An Appeal for Tolerance
This essay by Walter Wink is making the rounds. It’s a nice little discourse on homosexuality and the Bible. It raises some important issues that are at the core of the current debate among Anglicans, Methodists, and others. While I appreciate his desire to push Christians towards a new understanding of the Bible that makes sense in a post-modern world, I think Wink, like too many others, doesn’t truly understand the position of conservative evangelicals. This passage reveals this:
We in the church need to get our priorities straight. We have not reached a consensus about who is right on the issue of homosexuality. But what is clear, utterly clear, is that we are commanded to love one another. Love not just our gay sisters and brothers who are often sitting beside us, unacknowledged, in church, but all of us who are involved in this debate. These are issues about which we should amiably agree to disagree. We don’t have to tear whole denominations to shreds in order to air our differences on this point. If that couple I mentioned can continue to embrace across this divide, surely we can do so as well.
But the church HAD reached a consensus on the issue of homosexaulity. Wink even points out that anytime that Scripture mentions homosexuality, it clearly condemns it. For almost the entirety of the history of Christianity, the church taught that homosexuality is a sin. During the times of both antiquity and modernity, Scripture and tradition have been in harmony on this particular topic of human sexuality. It’s only been in the last 30 years that some have begun to challenge that idea.
Now, I’ll concede that the church has been wrong on things before. Certainly views on slavery, the role of women, and the nature of science in many cases have been revised. But I think it’s a logical fallacy to suggest that simply because the church has been wrong on issues in the past, it must, therefore, be wrong on this issue.
I think the problem that conservative Christians are facing isn’t an interpretive one. Rather, I believer it’s a pastoral one. It’s relatively easy to inventory the sinfulness of human beings. The Bible and the church have both provided us with plenty of guidelines for doing so.
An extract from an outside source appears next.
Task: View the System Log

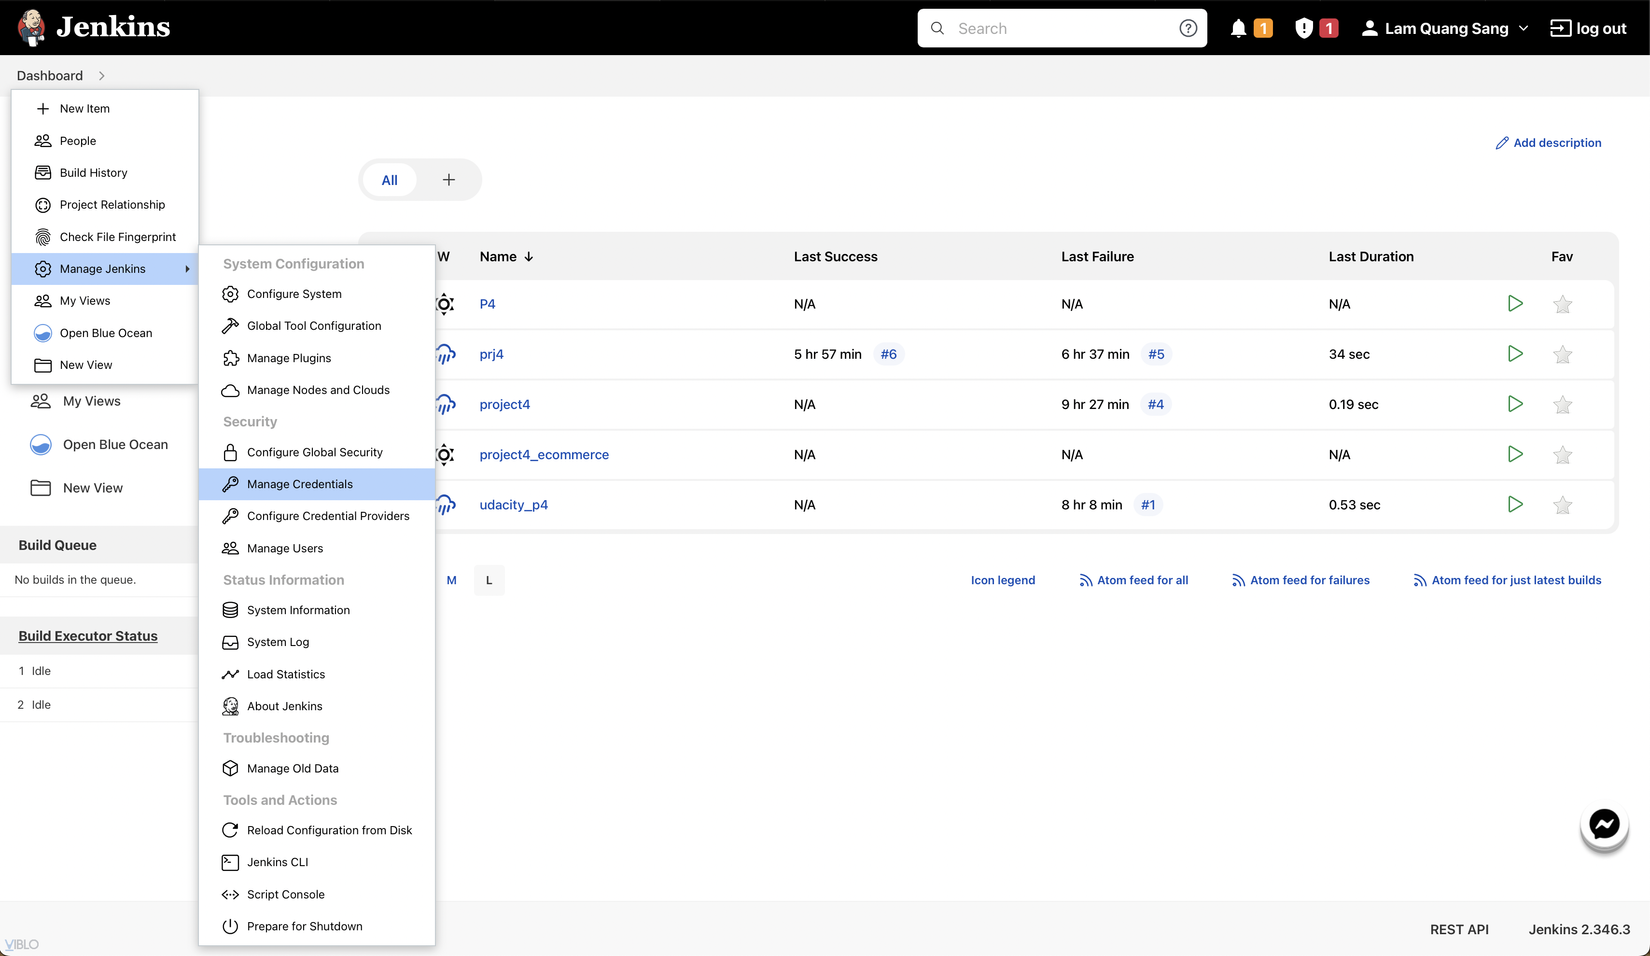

The bigger question is how do we deal with this sinfulness?
Evangelicals have been so caught up in condemning the sin and doing their best to put up fences to keep it out of the church and society that no concerted effort has been made to figure out how we care for the souls of homosexual people.
That’s why I think Wink and others need to understand the conservative position. We aren’t advocating buring homosexuals at the stake. We aren’t advocating banning them from church attendance. At the very worst, conservatives don’t want to grant them church membership or positions in leadership. I’d even be willing to say, let’s hold up on installing any homosexuals into leadership positions. Don’t rush into something that will be difficult to undo.
The interpretive issues are certainly numerous. I mean, why should evangelicals be expected to discard centuries of teaching and tradition simply because some believe that representative behavior ought to be treated as normative? The burden of proof remains on the shoulders of those advocating for the normalization of homosexuality within the church. As of yet, I haven’t heard a suitable attempt at this.
I agree that we are commanded to love one another. That means loving our gay brothers and sisters by praying for them, treating them with respect and dignity, but it also means exhorting them to good works and holiness. It doesn’t mean turning a blind eye to behavior that we believe to be out of line with Scripture. There’s much to be said for speaking the truth in love, which I think both sides would do well to practice.